Carve-outs for the Treasury and defence ministry could have ramifications for big infrastructure projects, or potentially protected nature sites, they added.
“This [draft policy] statement means the environment will now be considered an afterthought. It will erode vital safeguards that keep people safe and protect wildlife,” said Chambers.
Johnson is keen to burnish Britain’s commitment to its 2050 “net zero target” ahead of the UK hosting the COP26 global climate talks in Glasgow in November.
But over the last week, the prime minister has ditched his green agenda in favour of more populist offerings. The Budget confirmed a freeze on fuel duty for the 10th successive year as ministers shied away from angering motorists during the pandemic.
Bright Blue, a moderate Conservative think-tank, described the move as “unnecessarily expensive” and warned that it undermined “the UK’s global leadership on climate ahead of the vital COP26 summit.”
This week, Johnson authorised a consultation to halve the “air passenger duty” paid by people taking domestic flights to try to help the ailing aviation industry. Jenny Bates, climate campaigner for Friends of the Earth, said the decision “beggars belief” as it would encourage more flying.
Sam Hall, director of the Conservative Environment Network, said he understood the urge to help the aviation sector, but said the government was “going in the wrong direction with this particular policy.”

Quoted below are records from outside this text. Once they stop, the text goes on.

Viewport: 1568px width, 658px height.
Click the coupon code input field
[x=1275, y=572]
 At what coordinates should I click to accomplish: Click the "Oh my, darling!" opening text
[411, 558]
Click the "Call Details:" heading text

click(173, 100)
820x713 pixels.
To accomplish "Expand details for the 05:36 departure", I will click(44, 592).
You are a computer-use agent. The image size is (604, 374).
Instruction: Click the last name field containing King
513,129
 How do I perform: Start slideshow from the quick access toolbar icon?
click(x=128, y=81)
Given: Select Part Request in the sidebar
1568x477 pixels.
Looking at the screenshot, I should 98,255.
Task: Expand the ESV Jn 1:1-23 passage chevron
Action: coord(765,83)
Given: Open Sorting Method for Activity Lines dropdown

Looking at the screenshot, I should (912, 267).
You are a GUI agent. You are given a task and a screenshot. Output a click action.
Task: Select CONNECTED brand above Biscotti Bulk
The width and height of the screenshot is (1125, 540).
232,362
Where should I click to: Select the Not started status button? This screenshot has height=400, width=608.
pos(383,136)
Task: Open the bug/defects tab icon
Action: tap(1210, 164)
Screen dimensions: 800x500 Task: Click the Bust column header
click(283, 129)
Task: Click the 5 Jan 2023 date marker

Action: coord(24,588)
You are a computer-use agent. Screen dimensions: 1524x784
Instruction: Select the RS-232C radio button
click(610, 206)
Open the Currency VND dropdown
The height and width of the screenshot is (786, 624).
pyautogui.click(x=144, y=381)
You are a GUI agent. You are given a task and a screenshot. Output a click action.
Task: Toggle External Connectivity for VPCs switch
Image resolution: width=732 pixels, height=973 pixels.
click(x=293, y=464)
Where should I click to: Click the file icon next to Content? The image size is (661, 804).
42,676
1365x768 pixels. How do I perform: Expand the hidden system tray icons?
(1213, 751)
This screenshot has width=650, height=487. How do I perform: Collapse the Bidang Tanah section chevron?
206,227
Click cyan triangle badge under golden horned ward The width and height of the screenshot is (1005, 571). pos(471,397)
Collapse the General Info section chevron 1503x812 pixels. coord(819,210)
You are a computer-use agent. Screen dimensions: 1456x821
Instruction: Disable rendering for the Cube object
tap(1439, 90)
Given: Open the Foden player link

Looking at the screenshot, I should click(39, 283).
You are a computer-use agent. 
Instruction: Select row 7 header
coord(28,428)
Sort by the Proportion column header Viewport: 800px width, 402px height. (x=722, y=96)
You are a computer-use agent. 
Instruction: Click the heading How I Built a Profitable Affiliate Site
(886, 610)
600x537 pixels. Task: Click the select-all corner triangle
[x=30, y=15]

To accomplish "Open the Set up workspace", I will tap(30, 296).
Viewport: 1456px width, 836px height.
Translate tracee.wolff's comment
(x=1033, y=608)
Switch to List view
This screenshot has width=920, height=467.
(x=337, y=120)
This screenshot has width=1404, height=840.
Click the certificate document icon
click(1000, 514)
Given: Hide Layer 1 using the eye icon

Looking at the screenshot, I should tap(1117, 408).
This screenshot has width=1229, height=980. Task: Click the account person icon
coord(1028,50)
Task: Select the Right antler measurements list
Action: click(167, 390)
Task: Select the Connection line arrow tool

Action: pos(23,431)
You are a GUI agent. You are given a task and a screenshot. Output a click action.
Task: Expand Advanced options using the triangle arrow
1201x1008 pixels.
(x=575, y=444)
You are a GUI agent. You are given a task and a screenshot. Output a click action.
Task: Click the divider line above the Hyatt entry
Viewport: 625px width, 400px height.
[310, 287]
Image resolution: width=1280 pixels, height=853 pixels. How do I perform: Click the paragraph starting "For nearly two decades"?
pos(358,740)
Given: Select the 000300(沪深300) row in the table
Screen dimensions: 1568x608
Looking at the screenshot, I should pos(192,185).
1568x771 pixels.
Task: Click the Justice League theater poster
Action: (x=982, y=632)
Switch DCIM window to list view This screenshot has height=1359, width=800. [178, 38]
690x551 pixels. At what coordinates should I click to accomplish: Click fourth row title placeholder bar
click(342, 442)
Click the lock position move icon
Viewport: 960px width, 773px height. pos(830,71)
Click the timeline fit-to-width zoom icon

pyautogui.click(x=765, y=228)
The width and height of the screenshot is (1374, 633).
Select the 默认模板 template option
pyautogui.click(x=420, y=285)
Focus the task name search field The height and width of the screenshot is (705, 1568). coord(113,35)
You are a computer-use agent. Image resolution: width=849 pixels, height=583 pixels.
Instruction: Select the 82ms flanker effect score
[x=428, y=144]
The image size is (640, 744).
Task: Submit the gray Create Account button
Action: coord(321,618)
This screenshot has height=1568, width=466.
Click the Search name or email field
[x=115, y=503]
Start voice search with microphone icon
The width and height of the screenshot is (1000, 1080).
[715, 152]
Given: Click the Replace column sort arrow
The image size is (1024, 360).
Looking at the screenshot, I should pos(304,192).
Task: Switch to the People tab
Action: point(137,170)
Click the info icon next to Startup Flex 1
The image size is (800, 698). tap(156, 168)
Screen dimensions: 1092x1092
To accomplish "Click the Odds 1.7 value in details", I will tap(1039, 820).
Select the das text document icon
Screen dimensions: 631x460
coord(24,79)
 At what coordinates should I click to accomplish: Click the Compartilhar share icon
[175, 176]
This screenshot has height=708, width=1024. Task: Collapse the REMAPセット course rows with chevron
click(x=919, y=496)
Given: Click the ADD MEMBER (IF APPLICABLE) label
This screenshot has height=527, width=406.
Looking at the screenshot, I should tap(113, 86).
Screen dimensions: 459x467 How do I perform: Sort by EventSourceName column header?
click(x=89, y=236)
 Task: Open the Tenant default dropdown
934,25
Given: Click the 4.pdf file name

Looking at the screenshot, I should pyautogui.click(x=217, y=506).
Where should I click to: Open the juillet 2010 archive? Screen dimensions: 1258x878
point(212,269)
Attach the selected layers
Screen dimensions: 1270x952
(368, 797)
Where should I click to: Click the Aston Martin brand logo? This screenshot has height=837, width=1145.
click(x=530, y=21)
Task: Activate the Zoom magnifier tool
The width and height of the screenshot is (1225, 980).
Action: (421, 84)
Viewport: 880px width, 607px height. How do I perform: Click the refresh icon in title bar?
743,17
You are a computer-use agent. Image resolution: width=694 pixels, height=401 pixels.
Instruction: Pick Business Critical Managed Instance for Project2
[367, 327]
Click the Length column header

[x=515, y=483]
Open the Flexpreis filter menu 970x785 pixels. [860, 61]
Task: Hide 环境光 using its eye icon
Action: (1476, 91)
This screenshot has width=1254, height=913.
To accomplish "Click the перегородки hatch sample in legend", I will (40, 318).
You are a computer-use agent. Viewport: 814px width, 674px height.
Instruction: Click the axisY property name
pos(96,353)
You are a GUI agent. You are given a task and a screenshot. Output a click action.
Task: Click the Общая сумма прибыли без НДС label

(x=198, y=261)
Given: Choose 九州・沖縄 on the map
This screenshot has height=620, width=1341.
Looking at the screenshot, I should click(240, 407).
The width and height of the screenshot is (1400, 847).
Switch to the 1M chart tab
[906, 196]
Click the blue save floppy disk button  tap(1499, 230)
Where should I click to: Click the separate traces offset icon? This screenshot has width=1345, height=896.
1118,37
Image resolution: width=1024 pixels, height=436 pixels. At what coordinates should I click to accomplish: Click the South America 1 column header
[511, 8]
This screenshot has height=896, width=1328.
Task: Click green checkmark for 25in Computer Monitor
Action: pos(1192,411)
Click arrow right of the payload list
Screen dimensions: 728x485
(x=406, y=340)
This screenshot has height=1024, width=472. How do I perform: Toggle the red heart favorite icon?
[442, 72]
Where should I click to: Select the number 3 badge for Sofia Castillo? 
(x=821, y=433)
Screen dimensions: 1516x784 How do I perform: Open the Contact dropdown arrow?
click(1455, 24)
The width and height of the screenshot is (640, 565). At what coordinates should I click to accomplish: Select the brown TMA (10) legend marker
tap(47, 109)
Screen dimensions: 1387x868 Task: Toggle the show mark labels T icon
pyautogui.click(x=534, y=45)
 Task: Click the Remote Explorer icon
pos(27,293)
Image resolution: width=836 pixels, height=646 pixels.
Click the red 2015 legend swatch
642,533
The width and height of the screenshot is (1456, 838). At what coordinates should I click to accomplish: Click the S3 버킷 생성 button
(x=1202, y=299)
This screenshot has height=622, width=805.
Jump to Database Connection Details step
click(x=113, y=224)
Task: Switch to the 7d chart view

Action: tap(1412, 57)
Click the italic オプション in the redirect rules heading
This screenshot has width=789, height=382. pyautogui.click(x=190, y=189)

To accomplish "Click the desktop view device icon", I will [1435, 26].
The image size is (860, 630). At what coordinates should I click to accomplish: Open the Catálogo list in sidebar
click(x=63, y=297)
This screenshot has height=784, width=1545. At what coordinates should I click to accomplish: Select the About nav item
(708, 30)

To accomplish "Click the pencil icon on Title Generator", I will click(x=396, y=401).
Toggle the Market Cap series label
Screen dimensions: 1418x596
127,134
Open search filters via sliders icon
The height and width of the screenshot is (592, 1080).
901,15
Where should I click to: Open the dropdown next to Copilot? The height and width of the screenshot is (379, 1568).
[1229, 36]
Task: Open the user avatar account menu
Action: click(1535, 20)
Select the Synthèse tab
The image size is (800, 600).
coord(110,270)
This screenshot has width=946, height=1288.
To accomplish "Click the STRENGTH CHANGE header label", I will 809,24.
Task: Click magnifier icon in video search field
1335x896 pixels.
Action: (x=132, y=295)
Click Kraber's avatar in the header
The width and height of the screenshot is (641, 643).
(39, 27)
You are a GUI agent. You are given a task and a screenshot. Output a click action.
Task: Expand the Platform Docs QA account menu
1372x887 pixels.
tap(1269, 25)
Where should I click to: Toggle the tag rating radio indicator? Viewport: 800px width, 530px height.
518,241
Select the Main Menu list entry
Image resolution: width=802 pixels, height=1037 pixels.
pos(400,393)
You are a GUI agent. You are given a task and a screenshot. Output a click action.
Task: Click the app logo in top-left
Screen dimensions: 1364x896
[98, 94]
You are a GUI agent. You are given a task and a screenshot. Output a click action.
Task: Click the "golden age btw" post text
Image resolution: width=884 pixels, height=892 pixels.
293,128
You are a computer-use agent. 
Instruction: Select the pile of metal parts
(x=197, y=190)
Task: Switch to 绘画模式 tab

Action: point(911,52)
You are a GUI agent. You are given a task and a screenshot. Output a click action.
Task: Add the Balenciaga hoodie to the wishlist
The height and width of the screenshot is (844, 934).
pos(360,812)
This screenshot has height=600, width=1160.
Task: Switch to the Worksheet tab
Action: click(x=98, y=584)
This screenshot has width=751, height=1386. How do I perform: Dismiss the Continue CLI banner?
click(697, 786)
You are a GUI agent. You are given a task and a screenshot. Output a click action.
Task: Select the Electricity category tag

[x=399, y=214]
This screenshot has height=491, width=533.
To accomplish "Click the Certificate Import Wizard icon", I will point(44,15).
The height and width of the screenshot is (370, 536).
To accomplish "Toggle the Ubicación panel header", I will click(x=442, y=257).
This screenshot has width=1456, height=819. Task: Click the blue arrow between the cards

Similarly, ministers have remained silent over the controversy for a new deep coal mine in Cumbria — which would be Britain’s first for 30 years — despite their avowed determination to phase out coal use.
Meanwhile, the CBI will urge ministers on Thursday to do more to punish polluters. Britain’s biggest business lobbying group will call on Johnson to overhaul the tax system to motivate greener behaviour, with a review of fuel duty alongside reform of business rates, VAT and capital allowances to encourage companies to invest in low carbon buildings and zero emission vehicles.
The CBI wants a comprehensive review into fuel duty to create “a progressive tax system based on real world data to incentivise low emission driving.”